TMVA application

Dear experts,

  • I run TMVA classification and here (1) you can see that the bkg pick 0.1 with a distribution btw around [0, 0.8]
  • Then I run TMVA application on these bkg sample and fill the DNN variable. You can see (2) that the bkg pick at 0.8 and starts at 0.78.
  • (1) is normalize but shoudn’t I have the same kind of distribution then in (1) and (2)? At least (2) should be more shiftted towards very low values right?
  • To get the DNN response for each evt I used “dnn_response = reader->EvaluateMVA(“DNN”);”
    Regards

(1)
image

(2)

Dear experts,
any idea?
Regards

Hi,

Which ROOT version are you using ? I could not reproduce this with the latest one. Also, which architecture are you using for the DNN ? The CPU or the GPU ones ?

Lorenzo

Dear Lorenzo,

  • I run with GPU with root version 6.15
  • for the classification I used the file (1)
  • as input files I used (2)
  • for the application I used (3)
  • do you see what is wrong?
    Regards

(1)
http://calpas.web.cern.ch/calpas/TMVAClassification.C

(2)
signal
http://calpas.web.cern.ch/calpas/tth_dilep_mc16a.root
http://calpas.web.cern.ch/calpas/tth_dilep_mc16c.root
background
http://calpas.web.cern.ch/calpas/ttw_mc16a.root
http://calpas.web.cern.ch/calpas/ttw_mc16c.root

(3)
http://calpas.web.cern.ch/calpas/TMVAClassificationApplication.C

Hi,

Thank you for posting the files. I will investigate it and let you know

Dear Moneta,
did you saw what was wrong?
Regards

Hi,

I could reproduce your problem with your code, but I could not find the cause.
Using different data set works fine.
It cannot be the reading of the model, because his is tested in the first macro when calling Factory::EvaluateAllMethods.
I will continue investigating and I will let you know

Lorenzo

Hi,

I have found that in your Reader application you are not using the same inputs variables as when you run the train. You are applying a log() to several of the input features, but in TMVApplication you don’t use the log.
For example you should do:

r_lep_Pt_0      = log(lep_Pt_0);

As shown in the tutorials tmva/TMVAClassificationApplication.C you need to apply the expression to the variables.

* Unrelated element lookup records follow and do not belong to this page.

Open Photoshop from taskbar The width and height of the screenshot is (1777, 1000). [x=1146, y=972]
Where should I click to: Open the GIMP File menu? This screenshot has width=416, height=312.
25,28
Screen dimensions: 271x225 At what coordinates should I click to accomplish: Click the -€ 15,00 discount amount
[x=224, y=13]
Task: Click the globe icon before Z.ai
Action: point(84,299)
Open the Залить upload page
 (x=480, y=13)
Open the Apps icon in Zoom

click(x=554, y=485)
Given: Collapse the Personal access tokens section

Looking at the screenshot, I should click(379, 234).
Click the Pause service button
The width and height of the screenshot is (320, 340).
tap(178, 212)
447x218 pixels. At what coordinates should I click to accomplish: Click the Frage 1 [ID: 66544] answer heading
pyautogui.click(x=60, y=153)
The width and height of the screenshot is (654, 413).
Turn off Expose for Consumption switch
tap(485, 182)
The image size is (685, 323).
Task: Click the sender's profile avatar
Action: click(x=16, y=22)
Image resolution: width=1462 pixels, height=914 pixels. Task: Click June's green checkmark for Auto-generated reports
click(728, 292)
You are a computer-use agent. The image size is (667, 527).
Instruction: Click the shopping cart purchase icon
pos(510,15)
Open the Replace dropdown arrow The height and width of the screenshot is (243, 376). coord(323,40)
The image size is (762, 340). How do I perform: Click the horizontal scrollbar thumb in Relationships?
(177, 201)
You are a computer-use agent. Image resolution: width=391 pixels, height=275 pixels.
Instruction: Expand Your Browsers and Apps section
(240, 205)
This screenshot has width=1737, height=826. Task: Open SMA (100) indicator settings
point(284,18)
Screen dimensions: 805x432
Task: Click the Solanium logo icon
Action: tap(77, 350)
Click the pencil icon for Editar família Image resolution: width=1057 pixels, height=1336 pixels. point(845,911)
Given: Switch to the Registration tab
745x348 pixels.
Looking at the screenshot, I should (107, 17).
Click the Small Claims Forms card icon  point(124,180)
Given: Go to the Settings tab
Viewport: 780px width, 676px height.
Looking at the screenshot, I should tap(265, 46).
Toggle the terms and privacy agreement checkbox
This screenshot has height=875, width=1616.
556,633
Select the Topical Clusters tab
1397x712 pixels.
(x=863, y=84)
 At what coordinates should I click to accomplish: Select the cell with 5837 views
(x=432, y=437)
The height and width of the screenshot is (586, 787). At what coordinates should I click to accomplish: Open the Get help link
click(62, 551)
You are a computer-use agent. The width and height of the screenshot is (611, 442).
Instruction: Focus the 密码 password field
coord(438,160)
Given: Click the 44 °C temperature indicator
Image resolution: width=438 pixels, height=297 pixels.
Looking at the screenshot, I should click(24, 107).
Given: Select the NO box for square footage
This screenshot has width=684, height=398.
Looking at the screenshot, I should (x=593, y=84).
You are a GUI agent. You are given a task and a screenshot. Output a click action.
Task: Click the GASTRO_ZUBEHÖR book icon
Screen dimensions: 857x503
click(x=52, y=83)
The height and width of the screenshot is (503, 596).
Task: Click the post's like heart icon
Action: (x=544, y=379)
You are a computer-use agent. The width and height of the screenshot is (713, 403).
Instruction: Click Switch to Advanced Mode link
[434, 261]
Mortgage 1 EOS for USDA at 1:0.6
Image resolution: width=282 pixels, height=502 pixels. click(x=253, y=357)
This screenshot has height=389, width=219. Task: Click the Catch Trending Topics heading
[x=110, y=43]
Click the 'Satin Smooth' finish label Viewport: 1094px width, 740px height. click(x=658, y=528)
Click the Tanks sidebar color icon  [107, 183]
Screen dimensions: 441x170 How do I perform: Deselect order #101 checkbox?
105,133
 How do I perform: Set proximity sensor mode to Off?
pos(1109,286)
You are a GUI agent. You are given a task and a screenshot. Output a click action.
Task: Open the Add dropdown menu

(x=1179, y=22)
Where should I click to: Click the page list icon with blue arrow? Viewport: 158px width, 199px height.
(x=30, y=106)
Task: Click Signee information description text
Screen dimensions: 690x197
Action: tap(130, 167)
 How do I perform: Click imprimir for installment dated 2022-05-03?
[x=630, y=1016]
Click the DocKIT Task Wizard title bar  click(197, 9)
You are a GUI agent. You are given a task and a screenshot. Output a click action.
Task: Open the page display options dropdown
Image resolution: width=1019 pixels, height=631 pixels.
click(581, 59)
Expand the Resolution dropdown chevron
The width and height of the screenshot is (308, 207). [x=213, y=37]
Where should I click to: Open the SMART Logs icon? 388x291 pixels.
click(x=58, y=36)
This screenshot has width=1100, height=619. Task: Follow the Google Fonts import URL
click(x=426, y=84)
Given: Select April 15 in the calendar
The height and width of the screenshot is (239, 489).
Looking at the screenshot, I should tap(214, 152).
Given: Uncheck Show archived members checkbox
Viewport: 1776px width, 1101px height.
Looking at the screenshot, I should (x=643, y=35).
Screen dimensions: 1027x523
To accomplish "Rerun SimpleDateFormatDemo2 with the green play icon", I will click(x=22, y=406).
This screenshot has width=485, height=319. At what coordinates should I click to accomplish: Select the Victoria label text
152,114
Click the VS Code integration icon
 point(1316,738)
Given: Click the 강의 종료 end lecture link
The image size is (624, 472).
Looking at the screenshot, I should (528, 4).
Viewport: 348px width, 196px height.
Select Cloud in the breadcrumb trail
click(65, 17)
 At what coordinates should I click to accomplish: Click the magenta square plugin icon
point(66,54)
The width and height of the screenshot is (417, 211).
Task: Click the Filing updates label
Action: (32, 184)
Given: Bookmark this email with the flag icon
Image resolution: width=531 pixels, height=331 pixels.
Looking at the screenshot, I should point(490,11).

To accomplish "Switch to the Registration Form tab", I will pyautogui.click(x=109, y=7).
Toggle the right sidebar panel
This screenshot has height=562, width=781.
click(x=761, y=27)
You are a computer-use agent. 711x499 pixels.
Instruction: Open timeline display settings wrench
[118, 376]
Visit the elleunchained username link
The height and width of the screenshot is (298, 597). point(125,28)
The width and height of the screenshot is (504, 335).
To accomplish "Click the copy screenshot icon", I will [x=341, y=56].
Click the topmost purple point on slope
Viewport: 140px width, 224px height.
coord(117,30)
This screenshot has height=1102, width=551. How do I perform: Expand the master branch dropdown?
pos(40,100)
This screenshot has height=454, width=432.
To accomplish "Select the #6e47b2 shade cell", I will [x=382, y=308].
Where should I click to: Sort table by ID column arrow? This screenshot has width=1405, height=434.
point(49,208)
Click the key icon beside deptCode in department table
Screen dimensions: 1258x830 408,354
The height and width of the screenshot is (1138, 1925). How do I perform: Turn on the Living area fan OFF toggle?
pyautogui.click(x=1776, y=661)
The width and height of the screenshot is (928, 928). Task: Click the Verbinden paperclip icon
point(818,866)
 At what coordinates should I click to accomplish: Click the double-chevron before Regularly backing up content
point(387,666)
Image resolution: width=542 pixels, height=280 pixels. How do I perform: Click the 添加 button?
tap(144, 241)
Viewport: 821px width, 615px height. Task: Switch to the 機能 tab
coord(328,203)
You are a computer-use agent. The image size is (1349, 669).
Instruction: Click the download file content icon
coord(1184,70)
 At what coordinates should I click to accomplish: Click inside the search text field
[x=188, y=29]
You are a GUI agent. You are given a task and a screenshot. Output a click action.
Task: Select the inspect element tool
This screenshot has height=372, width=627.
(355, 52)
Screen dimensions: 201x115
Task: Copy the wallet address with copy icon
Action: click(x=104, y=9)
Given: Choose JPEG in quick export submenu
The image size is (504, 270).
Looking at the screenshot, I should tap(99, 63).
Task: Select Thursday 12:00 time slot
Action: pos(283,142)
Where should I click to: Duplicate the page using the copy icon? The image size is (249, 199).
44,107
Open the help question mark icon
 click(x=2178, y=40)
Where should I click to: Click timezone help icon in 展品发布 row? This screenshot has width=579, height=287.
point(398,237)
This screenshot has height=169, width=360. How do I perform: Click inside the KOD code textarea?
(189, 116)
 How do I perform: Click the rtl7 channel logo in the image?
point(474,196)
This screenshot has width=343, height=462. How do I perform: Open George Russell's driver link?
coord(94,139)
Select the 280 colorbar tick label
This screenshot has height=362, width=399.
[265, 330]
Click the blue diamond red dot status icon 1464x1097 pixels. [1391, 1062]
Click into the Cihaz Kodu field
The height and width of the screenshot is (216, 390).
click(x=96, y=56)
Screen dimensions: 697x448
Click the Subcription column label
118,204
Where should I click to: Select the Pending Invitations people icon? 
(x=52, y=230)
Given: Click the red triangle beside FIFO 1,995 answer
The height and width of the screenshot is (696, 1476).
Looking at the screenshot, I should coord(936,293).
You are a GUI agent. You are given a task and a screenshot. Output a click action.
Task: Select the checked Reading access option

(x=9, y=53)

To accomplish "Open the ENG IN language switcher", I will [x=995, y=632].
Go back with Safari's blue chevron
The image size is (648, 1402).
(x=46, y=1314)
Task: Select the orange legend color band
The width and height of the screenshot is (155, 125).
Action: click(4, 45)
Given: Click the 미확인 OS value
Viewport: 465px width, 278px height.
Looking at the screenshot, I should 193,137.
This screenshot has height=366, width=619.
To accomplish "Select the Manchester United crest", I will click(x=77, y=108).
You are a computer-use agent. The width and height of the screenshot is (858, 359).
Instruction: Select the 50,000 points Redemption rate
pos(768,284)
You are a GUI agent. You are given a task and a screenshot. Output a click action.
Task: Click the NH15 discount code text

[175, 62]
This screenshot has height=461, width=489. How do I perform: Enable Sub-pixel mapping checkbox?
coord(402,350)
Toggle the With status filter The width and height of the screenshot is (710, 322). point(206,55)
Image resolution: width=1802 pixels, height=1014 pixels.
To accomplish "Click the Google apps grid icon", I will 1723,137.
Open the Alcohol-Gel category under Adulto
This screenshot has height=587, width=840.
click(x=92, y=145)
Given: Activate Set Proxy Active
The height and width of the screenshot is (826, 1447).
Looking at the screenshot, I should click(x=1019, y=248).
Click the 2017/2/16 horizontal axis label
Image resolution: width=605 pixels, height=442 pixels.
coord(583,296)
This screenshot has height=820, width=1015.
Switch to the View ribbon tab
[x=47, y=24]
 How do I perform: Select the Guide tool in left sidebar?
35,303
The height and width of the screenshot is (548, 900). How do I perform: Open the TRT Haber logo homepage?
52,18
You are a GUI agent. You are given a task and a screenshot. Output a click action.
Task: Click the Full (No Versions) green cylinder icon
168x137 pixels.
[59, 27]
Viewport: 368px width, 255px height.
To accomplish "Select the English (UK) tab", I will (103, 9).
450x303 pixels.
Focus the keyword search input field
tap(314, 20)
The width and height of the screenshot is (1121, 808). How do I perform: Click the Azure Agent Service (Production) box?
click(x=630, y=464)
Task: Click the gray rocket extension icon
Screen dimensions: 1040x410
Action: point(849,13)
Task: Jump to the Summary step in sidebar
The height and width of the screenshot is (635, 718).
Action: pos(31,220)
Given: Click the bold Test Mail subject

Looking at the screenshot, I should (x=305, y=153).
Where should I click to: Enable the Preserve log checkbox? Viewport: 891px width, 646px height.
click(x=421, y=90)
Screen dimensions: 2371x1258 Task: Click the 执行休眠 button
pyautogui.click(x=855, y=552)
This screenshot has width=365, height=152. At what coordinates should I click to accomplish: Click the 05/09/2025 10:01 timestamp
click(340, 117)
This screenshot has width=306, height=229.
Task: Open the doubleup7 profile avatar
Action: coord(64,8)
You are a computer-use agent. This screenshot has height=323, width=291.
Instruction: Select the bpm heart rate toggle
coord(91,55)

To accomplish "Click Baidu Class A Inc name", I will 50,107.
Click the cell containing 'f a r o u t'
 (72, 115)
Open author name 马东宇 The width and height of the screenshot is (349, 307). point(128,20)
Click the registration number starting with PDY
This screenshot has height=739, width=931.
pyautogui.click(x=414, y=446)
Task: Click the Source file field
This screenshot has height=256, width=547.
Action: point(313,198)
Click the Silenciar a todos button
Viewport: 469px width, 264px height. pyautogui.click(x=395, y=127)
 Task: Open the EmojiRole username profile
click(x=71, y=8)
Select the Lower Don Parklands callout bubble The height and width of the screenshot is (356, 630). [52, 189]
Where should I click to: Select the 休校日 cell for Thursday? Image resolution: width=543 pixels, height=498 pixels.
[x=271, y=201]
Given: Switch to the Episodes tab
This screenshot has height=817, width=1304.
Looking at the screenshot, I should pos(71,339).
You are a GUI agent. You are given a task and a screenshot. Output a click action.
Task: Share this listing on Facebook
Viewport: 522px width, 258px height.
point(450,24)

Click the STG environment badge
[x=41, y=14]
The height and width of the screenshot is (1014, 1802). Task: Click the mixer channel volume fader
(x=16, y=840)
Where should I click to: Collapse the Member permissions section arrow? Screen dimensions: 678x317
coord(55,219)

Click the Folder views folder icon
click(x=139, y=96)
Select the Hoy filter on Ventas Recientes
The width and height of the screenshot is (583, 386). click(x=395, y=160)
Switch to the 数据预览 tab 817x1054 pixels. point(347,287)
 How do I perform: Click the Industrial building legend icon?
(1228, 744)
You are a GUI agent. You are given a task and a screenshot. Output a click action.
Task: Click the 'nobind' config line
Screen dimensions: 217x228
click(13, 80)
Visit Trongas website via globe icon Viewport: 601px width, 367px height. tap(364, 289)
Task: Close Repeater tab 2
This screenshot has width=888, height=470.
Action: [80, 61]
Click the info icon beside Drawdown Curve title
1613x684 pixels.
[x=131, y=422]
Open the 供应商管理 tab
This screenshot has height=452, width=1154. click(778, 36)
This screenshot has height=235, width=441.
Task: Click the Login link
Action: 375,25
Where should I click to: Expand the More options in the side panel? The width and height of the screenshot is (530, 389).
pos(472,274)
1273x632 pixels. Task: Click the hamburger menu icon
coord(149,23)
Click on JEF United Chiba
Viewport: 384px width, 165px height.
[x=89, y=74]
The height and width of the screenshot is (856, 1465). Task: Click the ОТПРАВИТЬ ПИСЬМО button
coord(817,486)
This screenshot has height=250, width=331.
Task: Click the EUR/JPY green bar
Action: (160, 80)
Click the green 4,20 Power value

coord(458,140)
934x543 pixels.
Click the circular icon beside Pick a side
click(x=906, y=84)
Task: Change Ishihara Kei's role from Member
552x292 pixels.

You need to be sure to have the same input type of data. I would suggest you to check that.
Also it is not clear to me what you are doing exactly with the variables jet_PT. It seems in some files some array elements are not defined. You need to have the same inputs for all files, otherwise this can cause problems

Best Regards

Lorenzo

1 Like

Dear Lorenzo,

  • thank you for debugging.
  • please notice that contrarily to what is indicate in the reader methods, when I parse an “int” variable to the reader, I have this error message (1). So I put float every where.
  • I set the log variables as you asked, but the evaluation “reader->EvaluateMVA(“DNN”);” gives always the same value “0.836195”. Do you see why? Is tha the good way to evaluate the DNN?
  • I copied the modified code here: http://calpas.web.cern.ch/calpas/TMVAClassificationApplication.C
    Regards

(1)

Dear experts,
any idea?
Regards

This topic was automatically closed 14 days after the last reply. New replies are no longer allowed.

Sorry for the late reply! Are you still having this issue ?
Getting a n output of a DNN which is always the same means that the activation functions are saturated. This can happen when the input variable distributions are very different from what has been used for training.
You need to be sure that these distributions are similar

Lorenzo